The decision follows a night of remarkable scenes in Parliament, with lawmakers denouncing strong-arm tactics employed by Truss’ team that allegedly brought some colleagues to tears, and prompted growing demands for her to go from within her own party.
Attention now turns to who might take her place, but with no clear successor waiting in the wings, there could be more uncertain days ahead.
Truss, 47, promised a radical shift in Britain’s economic fortunes, turning it into a low-tax, high-growth country that would unleash its post-Brexit potential.
In practice, “Trussonomics” was an utter failure and would become her political epitaph.
Her first finance minister, Kwasi Kwarteng, announced 45 billion pounds ($48 billion) in unfunded tax cuts, which saw the government’s cost of borrowing spiral, an emergency intervention from the central Bank of England and a reprimand from the International Monetary Fund.
Kwarteng was soon fired, and his successor, Jeremy Hunt, set about reversing almost all of the controversial policies. Despite the U-turn, Britain is still coping with the fallout from this plan, with record inflation and increased mortgage rates.
While in office, Truss became a figure of ridicule, compared unfavorably to a rotting lettuce in a blond wig in a tabloid newspaper stunt. Her personal approval rating fell to minus 70, according to pollsters at YouGov, making her the most unpopular party leader in British history. The opposition Labour Party soared in the polls as the ruling Conservatives Party sank.

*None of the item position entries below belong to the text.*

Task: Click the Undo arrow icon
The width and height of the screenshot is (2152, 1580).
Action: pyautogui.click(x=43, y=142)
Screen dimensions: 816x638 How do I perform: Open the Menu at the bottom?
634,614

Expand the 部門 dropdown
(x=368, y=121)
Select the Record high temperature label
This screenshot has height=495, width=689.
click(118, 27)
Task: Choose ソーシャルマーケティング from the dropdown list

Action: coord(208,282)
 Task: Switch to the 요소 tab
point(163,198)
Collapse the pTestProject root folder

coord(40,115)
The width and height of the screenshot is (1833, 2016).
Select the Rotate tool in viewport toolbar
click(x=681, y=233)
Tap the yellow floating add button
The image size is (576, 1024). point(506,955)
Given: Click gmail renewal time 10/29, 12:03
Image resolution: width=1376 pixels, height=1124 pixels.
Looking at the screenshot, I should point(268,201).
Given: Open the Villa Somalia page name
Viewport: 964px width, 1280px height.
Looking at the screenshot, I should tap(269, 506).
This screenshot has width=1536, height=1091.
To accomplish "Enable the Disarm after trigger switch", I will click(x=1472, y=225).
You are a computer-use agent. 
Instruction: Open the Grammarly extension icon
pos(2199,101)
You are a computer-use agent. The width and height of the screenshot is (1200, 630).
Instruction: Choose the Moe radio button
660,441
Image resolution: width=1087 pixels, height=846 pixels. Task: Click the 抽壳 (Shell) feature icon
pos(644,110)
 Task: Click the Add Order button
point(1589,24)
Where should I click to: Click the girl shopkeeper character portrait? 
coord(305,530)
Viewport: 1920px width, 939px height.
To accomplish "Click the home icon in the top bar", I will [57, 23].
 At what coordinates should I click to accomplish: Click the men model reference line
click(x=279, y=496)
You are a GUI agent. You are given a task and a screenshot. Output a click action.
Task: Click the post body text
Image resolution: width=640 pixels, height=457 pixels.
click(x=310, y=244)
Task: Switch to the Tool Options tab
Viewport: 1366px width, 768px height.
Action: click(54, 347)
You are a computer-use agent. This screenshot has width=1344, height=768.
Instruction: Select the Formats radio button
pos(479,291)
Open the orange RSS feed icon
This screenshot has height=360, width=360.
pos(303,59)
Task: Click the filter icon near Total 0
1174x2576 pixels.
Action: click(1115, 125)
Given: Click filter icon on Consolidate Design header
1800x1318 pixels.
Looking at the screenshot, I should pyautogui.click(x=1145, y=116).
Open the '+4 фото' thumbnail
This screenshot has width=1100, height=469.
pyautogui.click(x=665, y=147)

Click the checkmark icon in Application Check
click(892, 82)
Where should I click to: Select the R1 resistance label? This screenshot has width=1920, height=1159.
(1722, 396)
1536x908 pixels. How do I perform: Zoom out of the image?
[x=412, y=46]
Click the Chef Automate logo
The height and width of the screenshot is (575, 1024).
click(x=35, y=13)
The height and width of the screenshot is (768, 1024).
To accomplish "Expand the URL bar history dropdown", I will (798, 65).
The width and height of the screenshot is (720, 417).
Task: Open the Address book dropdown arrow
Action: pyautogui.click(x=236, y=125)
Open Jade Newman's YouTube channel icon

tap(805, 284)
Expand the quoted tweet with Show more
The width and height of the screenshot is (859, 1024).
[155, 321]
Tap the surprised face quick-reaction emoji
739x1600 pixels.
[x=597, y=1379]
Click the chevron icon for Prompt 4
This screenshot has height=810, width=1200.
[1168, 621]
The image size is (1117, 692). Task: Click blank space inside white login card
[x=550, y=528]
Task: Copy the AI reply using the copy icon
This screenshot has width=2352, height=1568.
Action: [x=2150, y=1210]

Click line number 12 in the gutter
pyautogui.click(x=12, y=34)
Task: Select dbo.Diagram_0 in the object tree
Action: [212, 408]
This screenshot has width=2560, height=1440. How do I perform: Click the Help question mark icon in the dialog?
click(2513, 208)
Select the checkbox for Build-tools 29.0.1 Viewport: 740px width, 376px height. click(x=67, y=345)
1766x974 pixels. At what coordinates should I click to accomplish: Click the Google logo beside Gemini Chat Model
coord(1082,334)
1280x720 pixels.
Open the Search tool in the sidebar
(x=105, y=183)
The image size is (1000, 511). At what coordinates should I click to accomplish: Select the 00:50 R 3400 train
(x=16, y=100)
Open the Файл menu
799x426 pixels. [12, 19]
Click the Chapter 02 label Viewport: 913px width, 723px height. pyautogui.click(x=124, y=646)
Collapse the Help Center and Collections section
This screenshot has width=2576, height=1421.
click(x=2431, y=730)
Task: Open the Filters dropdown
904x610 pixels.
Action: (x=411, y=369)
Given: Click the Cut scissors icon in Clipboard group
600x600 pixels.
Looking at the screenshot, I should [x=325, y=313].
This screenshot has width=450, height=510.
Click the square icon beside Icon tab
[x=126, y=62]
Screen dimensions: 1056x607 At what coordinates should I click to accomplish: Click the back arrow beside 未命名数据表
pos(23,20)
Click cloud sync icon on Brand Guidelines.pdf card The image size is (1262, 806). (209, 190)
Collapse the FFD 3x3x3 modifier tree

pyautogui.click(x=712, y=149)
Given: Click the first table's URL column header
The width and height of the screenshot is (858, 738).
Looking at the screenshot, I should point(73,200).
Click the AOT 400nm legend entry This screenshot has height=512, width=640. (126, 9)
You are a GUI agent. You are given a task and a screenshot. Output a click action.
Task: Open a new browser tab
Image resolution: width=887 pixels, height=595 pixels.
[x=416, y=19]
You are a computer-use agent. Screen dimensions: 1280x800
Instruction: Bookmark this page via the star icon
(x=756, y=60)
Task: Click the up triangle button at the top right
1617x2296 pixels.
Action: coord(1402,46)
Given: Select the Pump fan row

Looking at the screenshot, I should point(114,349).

Truss did not win a national election.
She won the Conservative Party leadership race and became prime minister by default: In Britain’s unwritten Constitution, the leader of the party with the most seats in the House of Commons is invited to head its executive.
Now the Conservatives, known as Tories, will begin the search for their fifth leader in six years, a sign of Britain’s tumultuous political life since the 2016 referendum on leaving the European Union.
Some Tories have cautioned against choosing their next leader without allowing the British people at large to have their say.
Most former prime ministers choose either to remain a backbencher — a member of Parliament without a government job who represents their district — or to resign, triggering a by-election.
Whether she continues to serve her constituency in southwest Norfolk in the east of England, or leave to do something completely different, remains to be seen.